Manyani no ordinary man


By Golden Guvamatanga and Emergencey Mwale- Kamtande

THE late Cde Peter Paradzayi Manyani whose Chimurenga name was ‘Pascal Takawira’ was not an ordinary man.
He was a hero in many ways.
He was one of those rare breeds of fighters whose unwavering dedication to the freedom of Zimbabwe places him in the top echelons of the country’s gallant fighters.
From spearheading the liberation struggle in Chesa, Cde Manyani was the face of the North Eastern offensive that kick-started the war of liberation in the early 1970s.
A member of the ZANU General Staff, Cde Manyani’s glittering attributes would not be enough without mentioning his role in the capture of Land Development Officer Gerald Hawksworth, during the liberation struggle.
Cde Manyani was also among comrades who carried Mbuya Nehanda’s spirit medium to Zambia as freedom fighters were preparing to start the war of liberation.
The veteran freedom fighter who died on March 10 at Parirenyatwa Group of Hospitals after a short illness was born on March 10, 1930 in Chief Samuriwo Village, in Marondera.
He went to Samuriwo Primary School and later Waddilove School where he completed Standard Six.
During his time at Waddilove, he met with the likes of Cdes Nathan Shamuyarira, Herbert Ushewokunze and Eddison Zvobgo.
He later enrolled at Tengwani School for a building course in 1950.
It was at Tengwani that he began to be politically active after being expelled from the school by missionaries for refusing to work during the holidays.
“After this incident, I was emboldened and driven by the desire to free my country, this was too much for me,” Cde Manyani said in an interview with the Zimbabwe Heritage Trust a few months ago.
After his expulsion, Cde Manyani went back to his home in Samuriwo where he started teaching at a local primary school for two years.
He was later transferred to another local primary school, St Nicholas, where the late Edgar Tekere’s father fired him from teaching because he had decided to marry without a wedding as required by the missionary authorities.

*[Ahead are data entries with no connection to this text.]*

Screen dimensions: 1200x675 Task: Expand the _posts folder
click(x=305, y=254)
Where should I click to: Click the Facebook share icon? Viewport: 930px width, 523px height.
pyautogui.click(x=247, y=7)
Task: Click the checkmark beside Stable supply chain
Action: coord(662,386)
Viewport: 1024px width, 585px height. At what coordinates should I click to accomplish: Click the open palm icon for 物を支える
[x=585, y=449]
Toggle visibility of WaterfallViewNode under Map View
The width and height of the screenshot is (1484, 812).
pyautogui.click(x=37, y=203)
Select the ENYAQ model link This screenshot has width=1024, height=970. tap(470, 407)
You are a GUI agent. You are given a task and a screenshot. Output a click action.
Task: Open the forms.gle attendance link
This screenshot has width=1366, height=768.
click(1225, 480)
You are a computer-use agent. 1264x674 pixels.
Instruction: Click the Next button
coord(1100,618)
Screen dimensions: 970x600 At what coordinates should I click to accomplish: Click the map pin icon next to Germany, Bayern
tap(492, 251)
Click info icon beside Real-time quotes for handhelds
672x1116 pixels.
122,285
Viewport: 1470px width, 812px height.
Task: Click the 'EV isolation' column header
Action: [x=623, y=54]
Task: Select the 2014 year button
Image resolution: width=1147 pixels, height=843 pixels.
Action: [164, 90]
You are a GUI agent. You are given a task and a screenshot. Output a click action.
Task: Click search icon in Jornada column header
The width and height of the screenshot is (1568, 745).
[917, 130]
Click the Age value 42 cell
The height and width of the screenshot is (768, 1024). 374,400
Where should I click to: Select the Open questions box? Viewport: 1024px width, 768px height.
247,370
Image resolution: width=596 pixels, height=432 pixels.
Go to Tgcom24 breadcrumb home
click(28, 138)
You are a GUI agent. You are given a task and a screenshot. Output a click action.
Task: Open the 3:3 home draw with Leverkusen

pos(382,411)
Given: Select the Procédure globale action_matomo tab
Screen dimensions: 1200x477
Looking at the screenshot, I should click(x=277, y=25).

Frustrated, he went to Salisbury, now Harare, where he worked for a structural engineering company in the capital.
He was arrested for allegedly ‘burning’ Mbare Musika.
He then went to Chesa in 1969 where his father was farming.
In Chesa he went back to teaching at Nyakasikana School for two years.
While teaching in Chesa, Cde Manyani made his first contact with freedom fighters in 1969-1970.
The freedom fighters included Cdes Cephas Tichatonga, Joel Mazhamba, Chemist Ncube and Chipembere Mhukayesango.
It was Retired Lieutenant-Colonel Muzhamba who recruited him.
Together with Cde Manyani, the freedom fighters started mobilising villagers, telling them about the need to free the country from white rule.
“At first we were not taken seriously, many doubted us,” he says in the ZHT interview.
“Vaiti munokunda varungu chirudzii imi musina kana pfuti, mota nendenge.”
Cde Manyani was involved in the capture of Hawksworth.
“Hawksworth who was a Land Development Officer used to go around the farms with his two assistants, Chikavangwena who was also known as John Chipango and a Zimunya,” he says in the interview.
“We hatched a plan and managed to capture these two assistants after grabbing Chikavangwena and Zimunya’s guns.
“Hawksworth was also captured during the operation; he was handcuffed to me.”
Cde Manyani said Hawksworth’s capture highlighted the seriousness of the freedom fighters.
The Rhodesians launched an offensive in search of both the freedom fighters and Hawksworth.
They crossed into Zambia through Musengezi River on foot.
During the war, Cde Manyani interacted and worked with the likes of the late Cdes Mayor Urimbo, Vitalis Zvinavashe, Herbert Chitepo, Josiah Magama Tongogara, Josiah Tungamirirai and Rex Nhongo in the High Command and ZANU Central Committee.
He did his initial military training at Chifombo in 1972 before proceeding to Mgagao in Tanzania in 1974.
During the period of détente, Cde Manyani stayed in Zambia from March to September 1975 and he was arrested by Zambian authorities on allegations of assassinating Cde Chitepo.
On being released in 1975, they crossed to Mozambique where he helped establish the camps in Chimoio and Nyadzonia as well as ZANLA headquarters in that country.
After 1980, Cde Manyani was seconded to ZANU PF’s department of the Commissariat and Culture, where he worked with Cdes Maurice Nyagumbo and Nelson Mawema.
He was assigned to collect the remains of Mbuya Mazviona Kawanzaruwa, the spirit of Mbuya Nehanda, from Chifombo to Kajokoto in Muzarabani in 1983.
Cde Manyani is survived by his wife Philda (Nee Tunha), 10 children and 32 grandchildren.
His story remains one of the most captivating narrations of the liberation struggle.